Book: The Men Who United the States by Simon Winchester

America's Explorers, Inventors, Eccentrics and Mavericks, and the Creation of One Nation, Indivisible

A readable interesting book. It has five parts: Wood, Earth, Water, Fire and Metal, all contributing to and intertwined with the discoveries, explorations and development of America.

Winchester retells the familiar grand stories of our nation but also writes of more obscure adventurers, and scientists, geologists and visionaries…men many of us have never heard of, and acknowledges their contributions also, like the story of Calbraith Perry Rodgers for instance, "a flamboyant pioneer of early aviation [who] made the first transcontinental airplane flight between New York and Pasadena in the fall of 1911. It took seven weeks, interrupted by dozens of mishaps and and crashes."

There are the early explorations of our country, especially the Corps of Discovery led by Lewis and Clark with the help of Sacagawea, and John Wesley Powell's journey through the Grand Canyon, but also stories of the telephone, computers, radio, canals, dams, television, electricity, the telegraph, the Interstate system…

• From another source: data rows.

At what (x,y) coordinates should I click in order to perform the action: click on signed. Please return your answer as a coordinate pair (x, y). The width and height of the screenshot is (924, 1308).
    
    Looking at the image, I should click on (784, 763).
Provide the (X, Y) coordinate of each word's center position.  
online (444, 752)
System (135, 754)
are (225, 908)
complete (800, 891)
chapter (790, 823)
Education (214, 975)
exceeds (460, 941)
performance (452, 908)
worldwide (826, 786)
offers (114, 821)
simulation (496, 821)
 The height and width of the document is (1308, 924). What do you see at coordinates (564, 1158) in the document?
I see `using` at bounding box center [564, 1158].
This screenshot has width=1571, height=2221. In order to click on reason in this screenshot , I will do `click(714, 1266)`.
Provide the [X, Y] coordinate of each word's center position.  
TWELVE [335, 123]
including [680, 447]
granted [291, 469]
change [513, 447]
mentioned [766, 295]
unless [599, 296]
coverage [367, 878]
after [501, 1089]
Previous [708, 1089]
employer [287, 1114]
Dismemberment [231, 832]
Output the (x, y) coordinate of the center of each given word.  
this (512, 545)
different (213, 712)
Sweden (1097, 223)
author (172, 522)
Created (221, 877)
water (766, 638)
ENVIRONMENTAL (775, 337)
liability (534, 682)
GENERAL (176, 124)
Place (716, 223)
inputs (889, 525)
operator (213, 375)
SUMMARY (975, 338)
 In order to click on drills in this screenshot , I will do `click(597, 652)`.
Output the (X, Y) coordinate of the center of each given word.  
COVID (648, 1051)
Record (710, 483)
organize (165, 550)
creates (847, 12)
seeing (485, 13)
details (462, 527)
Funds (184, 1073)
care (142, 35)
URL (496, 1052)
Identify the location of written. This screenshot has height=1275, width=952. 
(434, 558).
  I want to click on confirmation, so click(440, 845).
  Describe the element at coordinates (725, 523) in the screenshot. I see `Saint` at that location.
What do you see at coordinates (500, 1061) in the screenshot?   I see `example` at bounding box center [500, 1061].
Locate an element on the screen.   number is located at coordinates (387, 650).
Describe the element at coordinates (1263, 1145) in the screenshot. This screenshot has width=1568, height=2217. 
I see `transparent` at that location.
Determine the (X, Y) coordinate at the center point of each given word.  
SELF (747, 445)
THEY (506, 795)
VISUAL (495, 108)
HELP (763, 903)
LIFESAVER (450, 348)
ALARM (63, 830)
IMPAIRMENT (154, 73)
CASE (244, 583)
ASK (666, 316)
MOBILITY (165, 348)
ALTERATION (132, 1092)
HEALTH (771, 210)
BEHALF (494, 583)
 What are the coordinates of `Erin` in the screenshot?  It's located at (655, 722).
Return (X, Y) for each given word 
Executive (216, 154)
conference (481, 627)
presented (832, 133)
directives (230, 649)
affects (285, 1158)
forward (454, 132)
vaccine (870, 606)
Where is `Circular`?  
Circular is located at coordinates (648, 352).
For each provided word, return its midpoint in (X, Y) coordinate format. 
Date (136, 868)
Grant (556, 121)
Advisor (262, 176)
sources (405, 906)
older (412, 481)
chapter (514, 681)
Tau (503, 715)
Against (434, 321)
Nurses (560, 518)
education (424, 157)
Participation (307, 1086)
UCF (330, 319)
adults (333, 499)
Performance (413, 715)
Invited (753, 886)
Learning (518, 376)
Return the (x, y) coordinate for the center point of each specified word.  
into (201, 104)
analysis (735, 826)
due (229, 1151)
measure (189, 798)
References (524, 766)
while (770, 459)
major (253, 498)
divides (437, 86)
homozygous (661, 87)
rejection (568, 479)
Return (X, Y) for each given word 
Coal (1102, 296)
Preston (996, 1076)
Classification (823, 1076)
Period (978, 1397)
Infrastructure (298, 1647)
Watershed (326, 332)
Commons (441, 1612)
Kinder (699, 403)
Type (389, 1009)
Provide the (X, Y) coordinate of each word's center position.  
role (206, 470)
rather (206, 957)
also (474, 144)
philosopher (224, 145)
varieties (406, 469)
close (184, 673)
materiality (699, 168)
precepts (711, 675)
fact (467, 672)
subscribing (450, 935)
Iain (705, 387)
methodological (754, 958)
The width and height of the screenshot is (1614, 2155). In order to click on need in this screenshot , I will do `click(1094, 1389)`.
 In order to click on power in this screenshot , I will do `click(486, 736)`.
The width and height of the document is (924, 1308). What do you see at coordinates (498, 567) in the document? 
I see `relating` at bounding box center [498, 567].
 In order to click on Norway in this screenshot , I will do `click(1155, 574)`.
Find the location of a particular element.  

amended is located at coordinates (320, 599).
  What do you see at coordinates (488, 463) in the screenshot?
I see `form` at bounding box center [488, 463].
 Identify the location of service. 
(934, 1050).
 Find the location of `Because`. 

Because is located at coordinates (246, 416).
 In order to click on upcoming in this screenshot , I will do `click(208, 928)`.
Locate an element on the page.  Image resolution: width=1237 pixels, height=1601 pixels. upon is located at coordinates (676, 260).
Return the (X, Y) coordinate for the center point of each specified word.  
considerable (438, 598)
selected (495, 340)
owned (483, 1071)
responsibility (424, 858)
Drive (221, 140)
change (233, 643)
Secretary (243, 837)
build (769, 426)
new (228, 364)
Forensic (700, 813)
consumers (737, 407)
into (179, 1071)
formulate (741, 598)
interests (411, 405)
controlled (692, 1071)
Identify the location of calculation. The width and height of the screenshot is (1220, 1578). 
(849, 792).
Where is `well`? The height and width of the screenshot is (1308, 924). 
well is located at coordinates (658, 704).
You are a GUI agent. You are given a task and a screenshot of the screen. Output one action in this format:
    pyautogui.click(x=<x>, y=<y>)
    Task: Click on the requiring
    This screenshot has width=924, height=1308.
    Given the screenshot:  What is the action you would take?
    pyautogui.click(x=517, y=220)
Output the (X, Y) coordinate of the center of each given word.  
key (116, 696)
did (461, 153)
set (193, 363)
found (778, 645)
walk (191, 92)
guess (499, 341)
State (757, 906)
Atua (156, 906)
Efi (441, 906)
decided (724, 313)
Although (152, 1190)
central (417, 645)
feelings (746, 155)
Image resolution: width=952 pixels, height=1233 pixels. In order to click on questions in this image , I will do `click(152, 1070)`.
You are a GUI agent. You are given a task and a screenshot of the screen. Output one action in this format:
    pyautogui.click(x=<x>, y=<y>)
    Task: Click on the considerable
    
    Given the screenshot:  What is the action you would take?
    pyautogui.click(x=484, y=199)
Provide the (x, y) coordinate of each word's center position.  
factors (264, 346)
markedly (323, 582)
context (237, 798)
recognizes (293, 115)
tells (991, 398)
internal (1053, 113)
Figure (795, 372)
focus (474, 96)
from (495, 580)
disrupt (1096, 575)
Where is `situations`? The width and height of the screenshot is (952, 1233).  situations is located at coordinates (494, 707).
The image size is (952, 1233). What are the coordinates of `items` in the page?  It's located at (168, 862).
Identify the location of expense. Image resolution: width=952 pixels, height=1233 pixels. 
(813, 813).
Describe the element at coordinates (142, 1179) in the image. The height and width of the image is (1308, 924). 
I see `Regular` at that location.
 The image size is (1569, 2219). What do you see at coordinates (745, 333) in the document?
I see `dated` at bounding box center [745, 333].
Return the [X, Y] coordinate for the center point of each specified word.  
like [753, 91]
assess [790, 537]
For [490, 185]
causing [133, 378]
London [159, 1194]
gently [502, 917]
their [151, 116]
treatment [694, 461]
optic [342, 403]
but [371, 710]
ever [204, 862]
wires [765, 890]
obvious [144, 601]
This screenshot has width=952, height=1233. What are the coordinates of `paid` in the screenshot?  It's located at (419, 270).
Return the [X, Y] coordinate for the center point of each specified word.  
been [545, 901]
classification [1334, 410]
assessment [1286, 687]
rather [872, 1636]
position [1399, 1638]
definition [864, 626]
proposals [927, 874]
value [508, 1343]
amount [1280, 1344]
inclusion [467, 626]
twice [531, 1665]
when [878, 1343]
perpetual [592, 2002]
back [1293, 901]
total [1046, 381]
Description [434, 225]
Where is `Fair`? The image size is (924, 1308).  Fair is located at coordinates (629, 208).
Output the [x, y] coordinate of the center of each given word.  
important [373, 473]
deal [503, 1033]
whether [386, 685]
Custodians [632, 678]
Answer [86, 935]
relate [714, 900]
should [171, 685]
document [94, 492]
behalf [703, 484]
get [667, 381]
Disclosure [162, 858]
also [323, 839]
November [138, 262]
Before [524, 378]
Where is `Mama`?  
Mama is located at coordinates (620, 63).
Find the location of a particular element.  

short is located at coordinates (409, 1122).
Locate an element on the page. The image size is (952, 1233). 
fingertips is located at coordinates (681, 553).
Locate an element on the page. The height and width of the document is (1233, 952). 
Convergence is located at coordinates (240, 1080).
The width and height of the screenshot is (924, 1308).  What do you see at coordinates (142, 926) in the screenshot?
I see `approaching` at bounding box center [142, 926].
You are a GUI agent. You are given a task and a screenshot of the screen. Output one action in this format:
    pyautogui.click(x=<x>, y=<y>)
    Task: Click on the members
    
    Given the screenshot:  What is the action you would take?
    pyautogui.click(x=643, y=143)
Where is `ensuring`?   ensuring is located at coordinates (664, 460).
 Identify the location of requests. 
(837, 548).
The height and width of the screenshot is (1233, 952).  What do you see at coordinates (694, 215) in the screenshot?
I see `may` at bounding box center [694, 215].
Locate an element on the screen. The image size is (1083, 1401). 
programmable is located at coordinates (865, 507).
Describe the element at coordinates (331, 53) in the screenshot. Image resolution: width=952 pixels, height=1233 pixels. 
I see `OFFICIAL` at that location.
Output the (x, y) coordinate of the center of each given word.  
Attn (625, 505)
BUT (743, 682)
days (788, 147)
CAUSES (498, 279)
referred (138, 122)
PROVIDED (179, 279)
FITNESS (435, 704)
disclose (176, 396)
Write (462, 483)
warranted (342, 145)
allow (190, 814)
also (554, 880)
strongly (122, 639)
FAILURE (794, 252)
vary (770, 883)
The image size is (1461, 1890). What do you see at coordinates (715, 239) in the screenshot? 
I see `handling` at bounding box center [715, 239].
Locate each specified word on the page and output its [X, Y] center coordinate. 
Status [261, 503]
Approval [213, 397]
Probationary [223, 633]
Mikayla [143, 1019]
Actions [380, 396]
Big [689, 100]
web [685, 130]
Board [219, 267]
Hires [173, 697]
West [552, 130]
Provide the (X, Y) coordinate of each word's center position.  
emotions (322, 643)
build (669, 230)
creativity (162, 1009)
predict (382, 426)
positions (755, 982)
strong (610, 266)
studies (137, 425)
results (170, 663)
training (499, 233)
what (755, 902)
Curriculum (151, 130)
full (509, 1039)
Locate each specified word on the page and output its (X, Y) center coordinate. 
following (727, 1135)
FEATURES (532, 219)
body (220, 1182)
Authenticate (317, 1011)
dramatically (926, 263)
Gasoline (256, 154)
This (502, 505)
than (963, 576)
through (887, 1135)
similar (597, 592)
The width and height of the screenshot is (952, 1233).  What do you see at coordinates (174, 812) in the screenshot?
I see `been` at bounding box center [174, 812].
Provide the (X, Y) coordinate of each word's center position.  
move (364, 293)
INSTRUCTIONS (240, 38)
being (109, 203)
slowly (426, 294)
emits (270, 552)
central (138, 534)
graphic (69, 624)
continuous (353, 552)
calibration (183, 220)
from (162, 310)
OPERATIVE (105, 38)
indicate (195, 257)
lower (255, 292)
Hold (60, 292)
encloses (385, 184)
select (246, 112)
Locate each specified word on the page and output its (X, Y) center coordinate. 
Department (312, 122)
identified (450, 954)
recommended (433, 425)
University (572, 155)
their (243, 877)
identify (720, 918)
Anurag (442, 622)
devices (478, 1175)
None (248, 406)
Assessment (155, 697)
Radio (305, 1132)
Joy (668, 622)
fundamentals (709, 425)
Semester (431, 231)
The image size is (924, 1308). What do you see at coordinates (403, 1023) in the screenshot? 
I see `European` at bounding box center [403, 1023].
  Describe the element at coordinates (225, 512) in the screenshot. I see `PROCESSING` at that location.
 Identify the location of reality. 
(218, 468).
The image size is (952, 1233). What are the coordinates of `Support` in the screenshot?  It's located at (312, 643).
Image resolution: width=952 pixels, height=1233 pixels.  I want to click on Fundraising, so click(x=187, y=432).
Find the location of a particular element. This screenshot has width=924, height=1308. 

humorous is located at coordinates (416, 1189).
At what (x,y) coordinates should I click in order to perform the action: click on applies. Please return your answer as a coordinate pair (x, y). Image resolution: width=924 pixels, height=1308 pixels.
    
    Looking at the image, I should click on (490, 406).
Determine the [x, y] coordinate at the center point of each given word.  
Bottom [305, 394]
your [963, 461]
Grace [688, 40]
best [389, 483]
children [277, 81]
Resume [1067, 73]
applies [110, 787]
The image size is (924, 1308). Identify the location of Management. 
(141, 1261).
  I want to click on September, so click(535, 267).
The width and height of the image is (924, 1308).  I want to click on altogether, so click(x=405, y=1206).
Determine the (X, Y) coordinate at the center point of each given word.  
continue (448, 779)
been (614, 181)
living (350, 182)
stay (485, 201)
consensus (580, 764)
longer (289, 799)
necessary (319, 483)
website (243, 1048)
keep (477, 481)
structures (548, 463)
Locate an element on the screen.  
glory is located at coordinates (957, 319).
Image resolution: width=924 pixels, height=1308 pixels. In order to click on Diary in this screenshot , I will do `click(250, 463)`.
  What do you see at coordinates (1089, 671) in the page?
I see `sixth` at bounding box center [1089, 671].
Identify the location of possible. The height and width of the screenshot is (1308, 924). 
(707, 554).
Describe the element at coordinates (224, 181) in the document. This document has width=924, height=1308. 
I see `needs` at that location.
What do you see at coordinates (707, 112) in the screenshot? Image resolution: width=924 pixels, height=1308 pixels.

In 1919, General Eisenhower traveled with the Army Transcontinental Convoy as an observer on a road trip across the country on what turned out to be "deplorable roads, averaging 5.6 miles per hour on roads that were not suitable anywhere in Nebraska or Wyoming and …worse than useless in Utah. Most of Nevada was a near  trackless waste where the expedition got itself hopelessly lost...The roads were execrable…and the seed of the idea of the Interstate highway System had been planted." While it was eventually named after Eisenhower, "it was one Thomas MacDonald who…fashioned the billions of tons of concrete and steel in a such a manner as to make the notion whole..."

Thomas MacDonald is another of the men Winchester resurrects... "a half-forgotten man today but whose unforgettable legacy was to give Americans of all stations the ability to cross their country by road at speed and with ease…" And FDR was the man who argued for a four-lane divided highway.

The author tells a personal story of showing a 7-year-old in western Queensland in Australia what the Internet and World Wide Web could produce and how the boy was thrilled such that he "placed his hands gently across Gidgee's (his pet lamb) woolly face and pointed the creature's eyes directly at the screen. He lowered his head and, desperate to share the moment with his best friend, said solemnly to the little lamb, 'Look Gidgee! It's Mars!'"

This is a history book rich with detail but not boring, thanks to Winchester's gift of writing.